We consider a multiple-species mixture of interacting bosons, N1 bosons of mass m1, N2 bosons of mass m2, and N3 bosons of mass m3 in a harmonic trap of frequency ω. The corresponding intraspecies interaction strengths are λ11, λ22, and λ33, and the interspecies interaction strengths are λ12, λ13, and λ23. When the shape of all interactions are harmonic, this is the generic multiple-species harmonic-interaction model which is exactly solvable. We start by solving the many-particle Hamiltonian and concisely discussing the ground-state wavefunction and energy in explicit forms as functions of all parameters, the masses, numbers of particles, and the intraspecies and interspecies interaction strengths.
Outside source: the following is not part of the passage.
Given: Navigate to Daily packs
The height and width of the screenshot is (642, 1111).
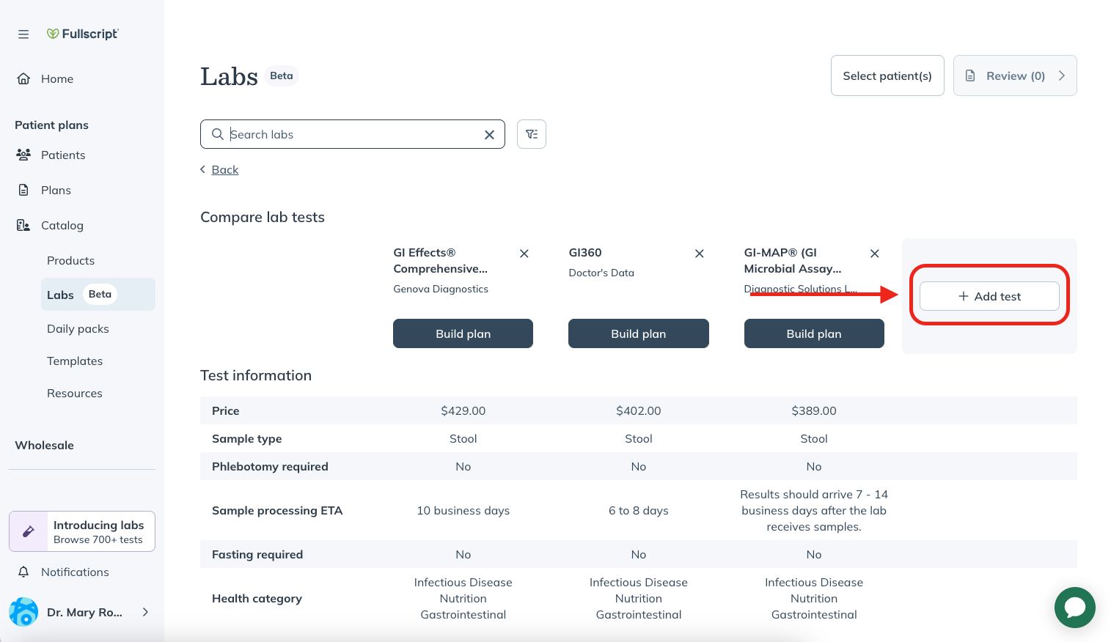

We then move to compute explicitly the reduced one-particle density matrices for all the species and diagonalize them, thus generalizing the treatment in [J. Chem. Phys. 161, 184307 (2024)]. The respective eigenvalues determine the degree of fragmentation of each species. As applications, we focus on aspects that do not appear for the respective single-species and two-species systems. For instance, placing a mixture of two kinds of bosons in a bath made by a third kind, and controlling the fragmentation of the former by coupling to the latter. Another example exploits the possibility of different connectivities (i.e., which species interacts with which species) in the mixture, and demonstrates how the fragmentation of species 3 can be manipulated by the interaction between species 1 and species 2, when species 3 and 1 do not interact with each other. We thereby highlight properties of fragmentation that only appear in the multiple-species mixture. Further applications are briefly discussed.